In effetti, dal punto di vista stilistico, il modello di Pollock appare abbastanza evidente, soprattutto se si considerano gli aspetti tecnici ed esecutivi. Esclusi i disegni applicati con cura e meticolosità, infatti, l’intera gamma di tecniche esecutive adottate sono un omaggio al pioniere dell’Espressionismo Astratto. Le vaste pennella alternano quindi spazi vuoti, da cui emerge lo strato della tela, a colate pittoriche versate direttamente dai secchielli, oltre all’immancabile tecnica del dripping. 

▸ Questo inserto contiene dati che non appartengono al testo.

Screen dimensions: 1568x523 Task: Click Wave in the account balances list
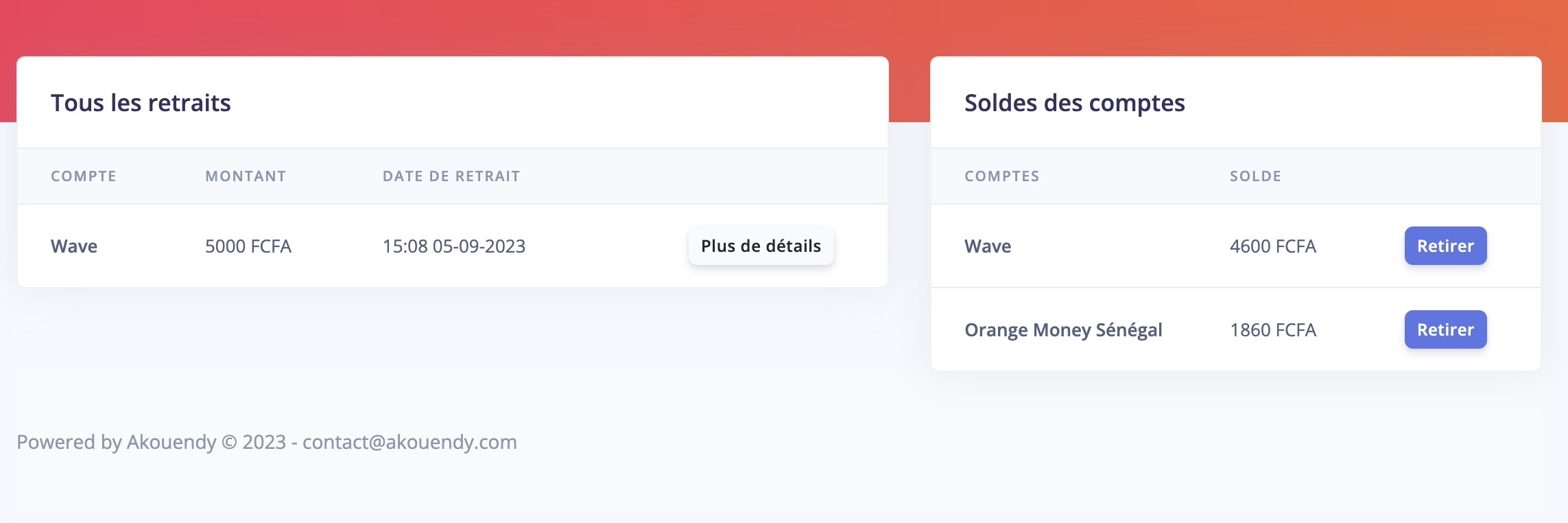988,246
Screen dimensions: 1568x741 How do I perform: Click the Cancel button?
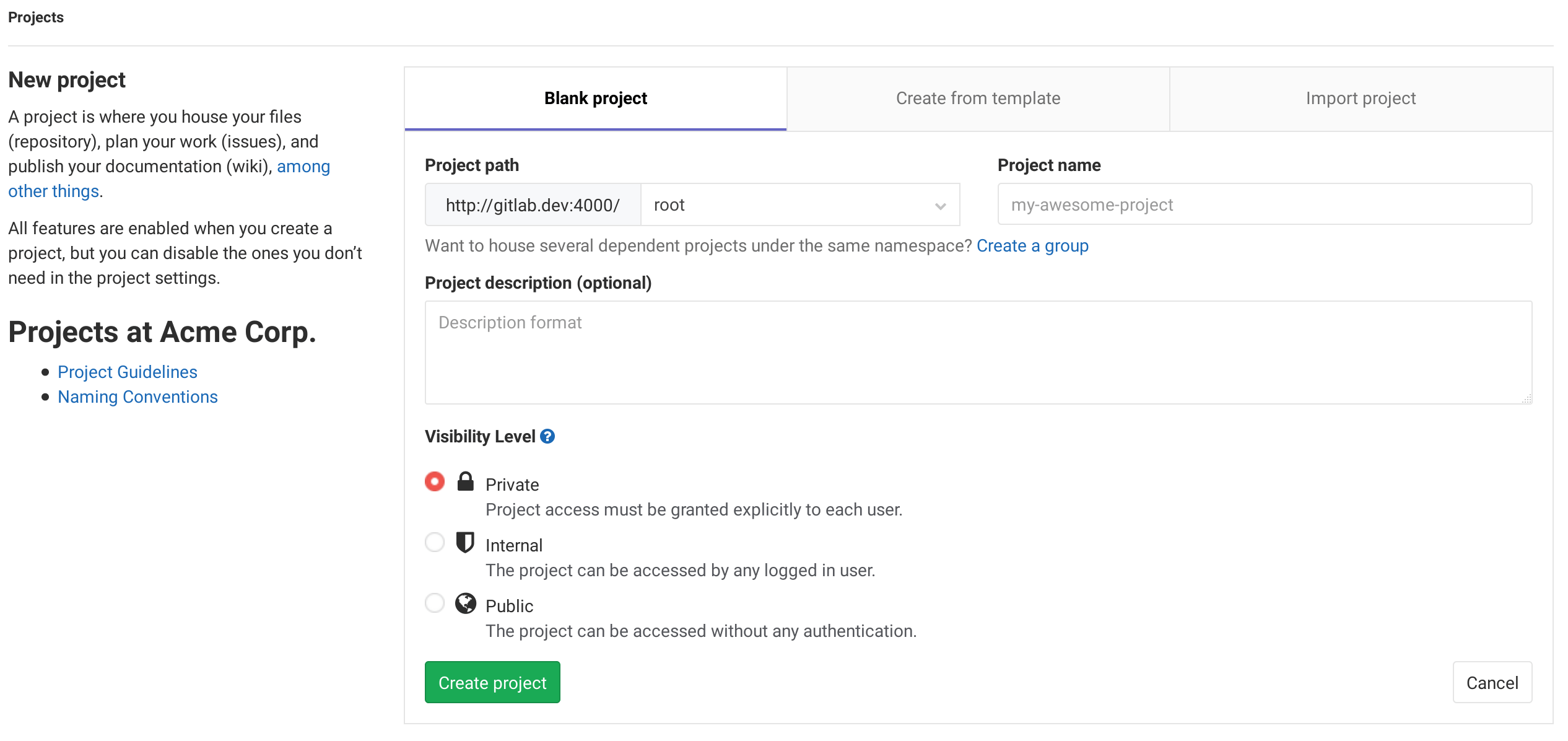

…e al “Realismo Magico” di Gabriel García Márquez

Insomma, ritroviamo tutti gli elementi propri dell’action painting di Pollock, ma al contempo animati da una spiritualità profonda e intensa, che sta alla base di tutti i lavori di Jafri. Quest’ultimo ama definire il suo approccio alla pittura “realismo magico”, un’espressione che felicemente coniata nel secondo ‘900 per definire l’opera letteraria dello scrittore Gabriel García Márquez.

Del resto Jafri sul suo sito web scrive che i sui lavori hanno:

…l’obbiettivo di stimolare lo spettatore, sedurre l’anima ed esaltare, caricare e ispirare lo spirito. […] elettrizzare i sensi e risvegliare tutto ciò che spesso rimane sopito in noi.